Под его диктовку я написала последнее послание Ньютону и указания относительно распоряжения его одеждой, которую предстояло передать пациентам, чьи нужды он обнаружил. Он выразил желание оставить небольшие памятные знаки каждой из медсестер; было шесть человек, перед которыми он чувствовал себя особенно обязанным. Была мисс Стивенс, «которая была так добра по ночам»; у каждой были свои особые заслуги, и я пообещала, что каждая получит какой-нибудь знак его признательности.
Впоследствии он говорил о новой жизни перед ним так же естественно и непринужденно, как говорил о больнице. Казалось, он уже перешагнул границу новой жизни. Его сердце нашло свой дом в Богу; там он мог отдать себя без остатка. Жизнь и вечность были с радостью предложены Тому, в Кого он безусловно верил.
«Скажи мне, — произнесла я, — какова твоя мысль о небесах теперь, когда они так близко? Чего ты ждешь?»
Каким полным мужества, доверия и честности был его ответ! «Я не жду счастья; по крайней мере, не сразу.

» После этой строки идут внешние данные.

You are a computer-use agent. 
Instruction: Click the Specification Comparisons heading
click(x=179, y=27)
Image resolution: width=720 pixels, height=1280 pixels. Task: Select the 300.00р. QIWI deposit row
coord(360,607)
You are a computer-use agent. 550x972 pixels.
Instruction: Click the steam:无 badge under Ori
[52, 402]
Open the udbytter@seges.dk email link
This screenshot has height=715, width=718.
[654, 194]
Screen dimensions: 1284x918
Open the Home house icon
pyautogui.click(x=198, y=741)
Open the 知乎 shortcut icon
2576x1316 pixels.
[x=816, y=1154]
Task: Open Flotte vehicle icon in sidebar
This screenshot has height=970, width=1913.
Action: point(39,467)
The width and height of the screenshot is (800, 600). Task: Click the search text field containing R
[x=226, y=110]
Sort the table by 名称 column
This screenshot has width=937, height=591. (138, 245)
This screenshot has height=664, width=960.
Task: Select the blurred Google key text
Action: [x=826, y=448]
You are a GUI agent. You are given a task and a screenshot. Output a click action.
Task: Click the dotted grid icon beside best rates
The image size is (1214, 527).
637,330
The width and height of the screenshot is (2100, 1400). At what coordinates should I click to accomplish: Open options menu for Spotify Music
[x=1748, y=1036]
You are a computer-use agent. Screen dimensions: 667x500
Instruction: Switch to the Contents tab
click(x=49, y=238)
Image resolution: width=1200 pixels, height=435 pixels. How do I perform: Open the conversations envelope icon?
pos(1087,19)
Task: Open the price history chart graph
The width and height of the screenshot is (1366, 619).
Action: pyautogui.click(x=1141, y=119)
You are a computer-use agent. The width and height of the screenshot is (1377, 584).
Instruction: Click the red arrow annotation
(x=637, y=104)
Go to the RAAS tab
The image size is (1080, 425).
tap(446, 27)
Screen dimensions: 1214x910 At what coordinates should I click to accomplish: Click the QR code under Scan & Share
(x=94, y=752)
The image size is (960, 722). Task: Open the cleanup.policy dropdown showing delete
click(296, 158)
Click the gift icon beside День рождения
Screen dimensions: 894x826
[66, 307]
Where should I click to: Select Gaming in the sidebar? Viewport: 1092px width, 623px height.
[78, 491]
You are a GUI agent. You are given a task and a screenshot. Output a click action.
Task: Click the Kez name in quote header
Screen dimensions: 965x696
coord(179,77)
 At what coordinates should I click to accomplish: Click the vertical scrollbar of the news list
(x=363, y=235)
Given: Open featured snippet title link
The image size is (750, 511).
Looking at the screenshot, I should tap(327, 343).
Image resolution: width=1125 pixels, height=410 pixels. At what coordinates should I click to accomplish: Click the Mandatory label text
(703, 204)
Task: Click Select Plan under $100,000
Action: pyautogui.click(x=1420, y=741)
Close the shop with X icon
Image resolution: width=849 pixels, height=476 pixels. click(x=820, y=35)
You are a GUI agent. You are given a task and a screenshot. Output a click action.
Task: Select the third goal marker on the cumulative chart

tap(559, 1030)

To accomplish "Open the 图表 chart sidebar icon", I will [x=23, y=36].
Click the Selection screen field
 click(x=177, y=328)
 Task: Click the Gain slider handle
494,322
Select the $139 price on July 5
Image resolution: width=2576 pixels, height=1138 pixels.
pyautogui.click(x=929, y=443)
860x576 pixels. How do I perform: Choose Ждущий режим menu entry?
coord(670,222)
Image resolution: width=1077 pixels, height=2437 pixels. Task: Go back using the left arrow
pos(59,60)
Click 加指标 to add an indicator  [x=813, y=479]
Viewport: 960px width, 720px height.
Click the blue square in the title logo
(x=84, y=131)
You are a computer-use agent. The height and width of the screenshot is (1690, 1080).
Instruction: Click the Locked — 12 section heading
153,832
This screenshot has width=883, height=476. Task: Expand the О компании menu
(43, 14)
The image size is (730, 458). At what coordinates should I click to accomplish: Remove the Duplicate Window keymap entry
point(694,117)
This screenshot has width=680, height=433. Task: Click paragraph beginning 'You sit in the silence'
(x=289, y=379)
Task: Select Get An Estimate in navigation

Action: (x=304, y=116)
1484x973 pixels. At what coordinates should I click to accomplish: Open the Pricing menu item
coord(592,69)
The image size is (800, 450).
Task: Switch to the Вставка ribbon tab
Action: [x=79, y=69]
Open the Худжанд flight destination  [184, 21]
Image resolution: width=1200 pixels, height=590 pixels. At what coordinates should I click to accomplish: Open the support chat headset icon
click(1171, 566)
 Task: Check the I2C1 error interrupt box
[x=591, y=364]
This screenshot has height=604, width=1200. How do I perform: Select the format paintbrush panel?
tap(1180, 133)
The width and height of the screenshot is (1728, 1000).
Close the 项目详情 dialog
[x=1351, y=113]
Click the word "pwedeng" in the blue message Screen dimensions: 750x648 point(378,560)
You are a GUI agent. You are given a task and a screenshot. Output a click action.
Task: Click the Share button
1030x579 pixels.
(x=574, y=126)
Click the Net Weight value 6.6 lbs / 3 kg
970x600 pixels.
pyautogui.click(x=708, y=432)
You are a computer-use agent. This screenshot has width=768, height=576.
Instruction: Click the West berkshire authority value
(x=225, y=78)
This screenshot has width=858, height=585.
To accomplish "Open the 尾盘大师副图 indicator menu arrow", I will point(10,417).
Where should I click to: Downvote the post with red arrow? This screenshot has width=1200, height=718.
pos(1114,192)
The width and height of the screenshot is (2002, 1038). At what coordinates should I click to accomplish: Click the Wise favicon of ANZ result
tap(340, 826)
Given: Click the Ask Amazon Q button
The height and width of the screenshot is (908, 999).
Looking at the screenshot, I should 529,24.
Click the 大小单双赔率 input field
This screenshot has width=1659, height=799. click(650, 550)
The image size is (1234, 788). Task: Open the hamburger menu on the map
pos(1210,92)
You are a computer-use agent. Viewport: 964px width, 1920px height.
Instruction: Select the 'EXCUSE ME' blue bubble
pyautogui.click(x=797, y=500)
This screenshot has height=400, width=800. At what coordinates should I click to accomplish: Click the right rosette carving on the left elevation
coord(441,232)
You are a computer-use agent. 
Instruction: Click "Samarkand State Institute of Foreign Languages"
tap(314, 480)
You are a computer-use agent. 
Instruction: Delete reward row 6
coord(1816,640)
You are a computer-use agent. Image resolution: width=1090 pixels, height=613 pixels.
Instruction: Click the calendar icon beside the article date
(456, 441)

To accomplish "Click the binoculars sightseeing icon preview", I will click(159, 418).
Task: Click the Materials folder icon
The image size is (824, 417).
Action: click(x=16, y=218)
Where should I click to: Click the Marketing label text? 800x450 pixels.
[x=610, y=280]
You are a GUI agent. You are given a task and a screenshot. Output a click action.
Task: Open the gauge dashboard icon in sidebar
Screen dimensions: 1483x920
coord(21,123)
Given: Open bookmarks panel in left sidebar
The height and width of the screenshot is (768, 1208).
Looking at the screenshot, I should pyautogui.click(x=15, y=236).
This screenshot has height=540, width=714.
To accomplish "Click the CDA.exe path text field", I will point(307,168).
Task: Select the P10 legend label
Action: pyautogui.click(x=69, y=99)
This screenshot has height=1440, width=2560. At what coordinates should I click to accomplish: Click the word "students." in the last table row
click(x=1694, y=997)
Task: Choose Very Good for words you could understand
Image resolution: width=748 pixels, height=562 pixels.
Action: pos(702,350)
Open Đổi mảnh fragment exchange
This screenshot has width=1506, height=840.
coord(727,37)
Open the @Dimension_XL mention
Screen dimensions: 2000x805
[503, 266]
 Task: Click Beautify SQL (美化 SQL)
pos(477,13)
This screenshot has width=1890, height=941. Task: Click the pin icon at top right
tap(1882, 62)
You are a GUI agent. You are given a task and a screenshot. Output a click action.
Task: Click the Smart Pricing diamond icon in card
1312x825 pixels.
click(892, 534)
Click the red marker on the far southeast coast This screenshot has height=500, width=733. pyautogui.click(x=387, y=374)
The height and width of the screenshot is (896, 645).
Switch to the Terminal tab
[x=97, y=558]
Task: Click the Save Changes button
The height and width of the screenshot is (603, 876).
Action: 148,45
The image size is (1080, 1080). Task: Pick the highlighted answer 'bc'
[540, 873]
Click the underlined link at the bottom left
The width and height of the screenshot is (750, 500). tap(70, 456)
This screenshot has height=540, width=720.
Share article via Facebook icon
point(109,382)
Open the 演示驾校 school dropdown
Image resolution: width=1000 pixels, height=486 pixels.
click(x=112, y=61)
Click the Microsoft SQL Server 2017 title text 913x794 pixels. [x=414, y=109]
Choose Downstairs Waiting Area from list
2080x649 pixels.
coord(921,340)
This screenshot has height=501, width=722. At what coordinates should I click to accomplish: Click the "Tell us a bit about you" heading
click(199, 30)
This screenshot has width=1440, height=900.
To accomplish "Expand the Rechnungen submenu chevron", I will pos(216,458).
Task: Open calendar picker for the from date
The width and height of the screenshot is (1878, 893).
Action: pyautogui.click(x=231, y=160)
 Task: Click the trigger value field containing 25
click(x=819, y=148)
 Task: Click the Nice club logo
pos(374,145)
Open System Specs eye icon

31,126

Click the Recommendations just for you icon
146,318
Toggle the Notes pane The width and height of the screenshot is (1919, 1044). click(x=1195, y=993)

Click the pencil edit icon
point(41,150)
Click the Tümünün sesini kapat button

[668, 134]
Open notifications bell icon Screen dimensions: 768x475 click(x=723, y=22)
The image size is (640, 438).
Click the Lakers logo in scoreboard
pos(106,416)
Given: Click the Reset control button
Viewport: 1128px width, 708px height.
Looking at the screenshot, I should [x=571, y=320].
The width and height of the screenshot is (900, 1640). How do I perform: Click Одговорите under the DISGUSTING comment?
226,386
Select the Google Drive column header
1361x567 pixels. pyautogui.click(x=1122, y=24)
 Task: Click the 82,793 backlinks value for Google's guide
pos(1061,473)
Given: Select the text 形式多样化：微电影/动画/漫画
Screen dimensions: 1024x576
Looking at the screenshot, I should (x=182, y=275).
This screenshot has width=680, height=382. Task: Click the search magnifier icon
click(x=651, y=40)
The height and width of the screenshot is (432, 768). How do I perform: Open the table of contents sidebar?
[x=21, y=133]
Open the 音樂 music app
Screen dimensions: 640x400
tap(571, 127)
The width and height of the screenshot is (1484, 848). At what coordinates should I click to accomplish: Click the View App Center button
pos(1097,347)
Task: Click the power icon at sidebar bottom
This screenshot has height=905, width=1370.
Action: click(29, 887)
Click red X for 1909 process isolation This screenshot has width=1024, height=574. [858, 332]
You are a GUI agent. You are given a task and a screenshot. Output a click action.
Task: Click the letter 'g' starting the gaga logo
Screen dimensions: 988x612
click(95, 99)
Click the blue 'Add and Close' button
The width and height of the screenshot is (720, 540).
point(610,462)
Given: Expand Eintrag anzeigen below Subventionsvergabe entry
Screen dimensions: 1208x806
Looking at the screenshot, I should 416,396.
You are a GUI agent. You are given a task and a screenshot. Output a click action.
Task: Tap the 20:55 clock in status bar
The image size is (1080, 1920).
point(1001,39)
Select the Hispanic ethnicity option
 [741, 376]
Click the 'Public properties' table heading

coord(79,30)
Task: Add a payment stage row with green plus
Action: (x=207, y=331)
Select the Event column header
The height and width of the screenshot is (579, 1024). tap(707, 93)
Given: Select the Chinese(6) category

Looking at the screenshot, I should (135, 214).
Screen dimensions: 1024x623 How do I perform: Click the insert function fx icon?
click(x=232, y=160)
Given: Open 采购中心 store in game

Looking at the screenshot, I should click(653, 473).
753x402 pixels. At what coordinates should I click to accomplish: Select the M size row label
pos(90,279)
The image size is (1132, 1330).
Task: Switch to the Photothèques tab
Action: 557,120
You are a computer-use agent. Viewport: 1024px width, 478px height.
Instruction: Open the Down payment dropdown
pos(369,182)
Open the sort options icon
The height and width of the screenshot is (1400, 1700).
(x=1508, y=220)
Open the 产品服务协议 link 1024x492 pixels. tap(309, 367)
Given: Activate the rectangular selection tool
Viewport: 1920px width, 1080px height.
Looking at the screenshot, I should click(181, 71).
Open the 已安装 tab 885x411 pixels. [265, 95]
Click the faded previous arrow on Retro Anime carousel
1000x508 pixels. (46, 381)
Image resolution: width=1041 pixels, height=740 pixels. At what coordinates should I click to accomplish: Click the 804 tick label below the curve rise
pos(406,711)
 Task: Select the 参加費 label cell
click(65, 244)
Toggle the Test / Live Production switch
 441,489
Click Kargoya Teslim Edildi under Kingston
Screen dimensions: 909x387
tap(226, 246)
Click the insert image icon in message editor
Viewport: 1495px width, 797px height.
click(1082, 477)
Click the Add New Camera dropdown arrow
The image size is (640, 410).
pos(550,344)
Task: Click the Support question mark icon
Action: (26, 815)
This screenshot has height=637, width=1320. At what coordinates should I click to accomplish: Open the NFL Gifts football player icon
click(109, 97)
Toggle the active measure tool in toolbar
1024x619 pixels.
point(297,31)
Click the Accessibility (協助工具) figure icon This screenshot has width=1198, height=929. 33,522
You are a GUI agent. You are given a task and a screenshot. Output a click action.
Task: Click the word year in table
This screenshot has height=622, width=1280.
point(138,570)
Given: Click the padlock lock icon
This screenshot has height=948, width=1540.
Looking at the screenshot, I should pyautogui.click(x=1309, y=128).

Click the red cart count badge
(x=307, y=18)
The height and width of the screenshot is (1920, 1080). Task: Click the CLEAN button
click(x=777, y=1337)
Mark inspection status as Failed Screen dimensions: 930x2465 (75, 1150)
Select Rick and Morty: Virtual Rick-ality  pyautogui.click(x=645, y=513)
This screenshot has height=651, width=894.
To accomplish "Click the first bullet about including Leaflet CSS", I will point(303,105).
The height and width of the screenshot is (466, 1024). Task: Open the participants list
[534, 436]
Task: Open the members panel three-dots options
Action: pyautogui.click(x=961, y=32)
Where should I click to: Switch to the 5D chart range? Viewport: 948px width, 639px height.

Бог слишком справедлив для этого после той жизни, которую я прожил». Тюремное заключение, болезнь, нищета, все ужасы, которых мы больше всего страшимся, переносились годами, но не стоили ничего для него, когда чаша весов склонялась к его разрушенной жизни. Но мысль о страдании не вызывала страха. Справедливость Божья была ему дороже личного счастья. Я оставила это чувство нетронутым. Он был ближе меня к свету совершенного дня, и я видела, что он бессознательно перестал искать света у кого бы то ни было «по эту сторону».